Cerrero– ( rough and ready, bitter ) This was just plain cacao dissolved in water with no added flavorings or sweeteners. It was widely drunk by people in the interiors.

Chorote– Made by creating solid chocolate balls which are dissolved in water, added to this is muscovado sugar. The chocolate balls were created by boiling ground cacao to separate the fats and solids. This was drunk by people in the cities as well as given to slaves and laborers for lunch and dinner.

Chocolate– Made by mixing balls of ground chocolate mixed with sugar or honey, toasted corn, seasonings such as cinnamon, ginger, and allspice. This was consumed by the Spanish elite at morning and noon meals.

The mass production led to cacao being available for everybody to consume. However what marks the social classes is by what process they made their cacao and what was added to it. Also the number of cacao beans used in the food and the time and effort of making it.

Development of industrial techniques of cacao processing

Conrad Johanes Van Houten discovered, along with his father the Cocoa press and Dutch process chocolate 6.
.

Conrad Johanes Van Houten

This created a fast and easy chocolate producing technique. It was adopted by big industries to use in their ways of chocolate production. This created a speedy and cheaper way of making good tasting chocolate.

Another process invented was the conching of chocolate. This was invented by Rudolfhe Lindt in Switzerland 7.
. It created smoother chocolate and covered the origins and original flavors and textures of the cacao bean, hence a bean sourced from anywhere of any strain could be used. The image below portrays the process of creating smoother chocolate.

Image from page 148 of "Cocoa and chocolate : their history from plantation to consumer" (1920)

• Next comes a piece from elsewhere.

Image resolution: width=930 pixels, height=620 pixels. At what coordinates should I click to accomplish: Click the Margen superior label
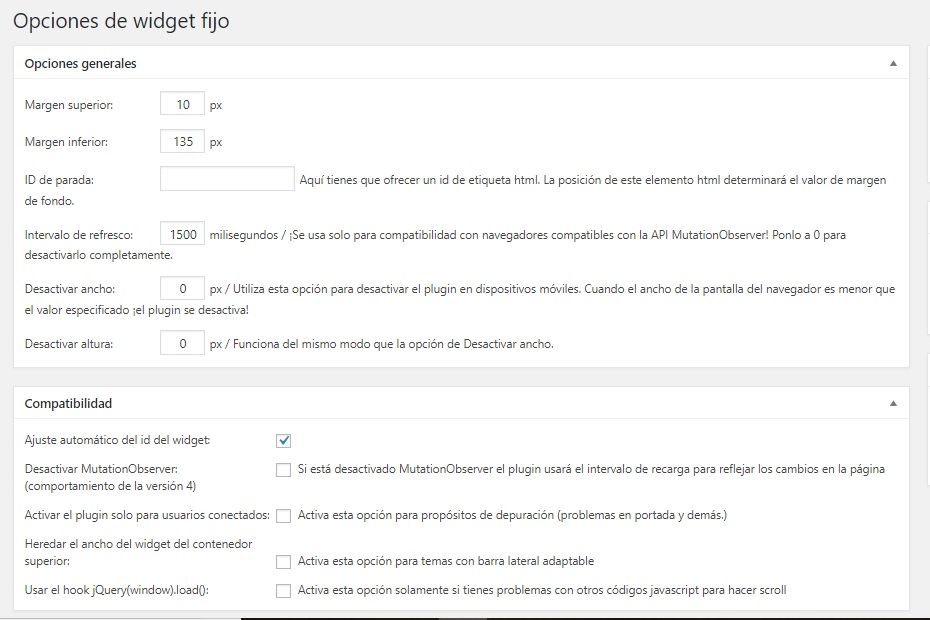pos(69,105)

These invented process allowed for the anonymity of cacao in the chocolate drink and bar. It became possible to mass produce chocolate without knowing of the origins and sourcing of the cacao bean that went into the chocolate. This created a lot of distance between the agriculture of growing cacao, strains and qualities of the pod and the consumer of the chocolate.

 

Mass Chocolate Production Today

This kind of mechanized industrialized mass production allows for a lot of chocolate to be produced. When chocolate production moved to such a mechanized way of being made, it became widely available for the average consumer. In today’s world chocolate is a regular household good with a large gap between knowledge of the sourcing and production of chocolate and the regular consumers of chocolate. The intensive agricultural development of cacao with the support of slave exploitation and the inventions of chocolate processing in Europe led to chocolate as is known today.

Footnotes

1- Coe, Sophie D., and Michael D. Coe. The true history of chocolate. Thames & Hudson, 2013.

2- Coe, Sophie D., and Michael D. Coe. The true history of chocolate. Thames & Hudson, 2013.

3- Presilla, Maricel E. The new taste of chocolate: a cultural and natural history of cacao with recipes. Random House Digital, Inc., 2009.

4- Romero, Simon. “In Venezuela, plantations of cocoa stir bitterness.” The New York Times (2009): A04.

5- Presilla, Maricel E. The new taste of chocolate: a cultural and natural history of cacao with recipes. Random House Digital, Inc., 2009.

6-  Presilla, Maricel E. The new taste of chocolate: a cultural and natural history of cacao with recipes. Random House Digital, Inc., 2009.

7-  Presilla, Maricel E. The new taste of chocolate: a cultural and natural history of cacao with recipes. Random House Digital, Inc., 2009.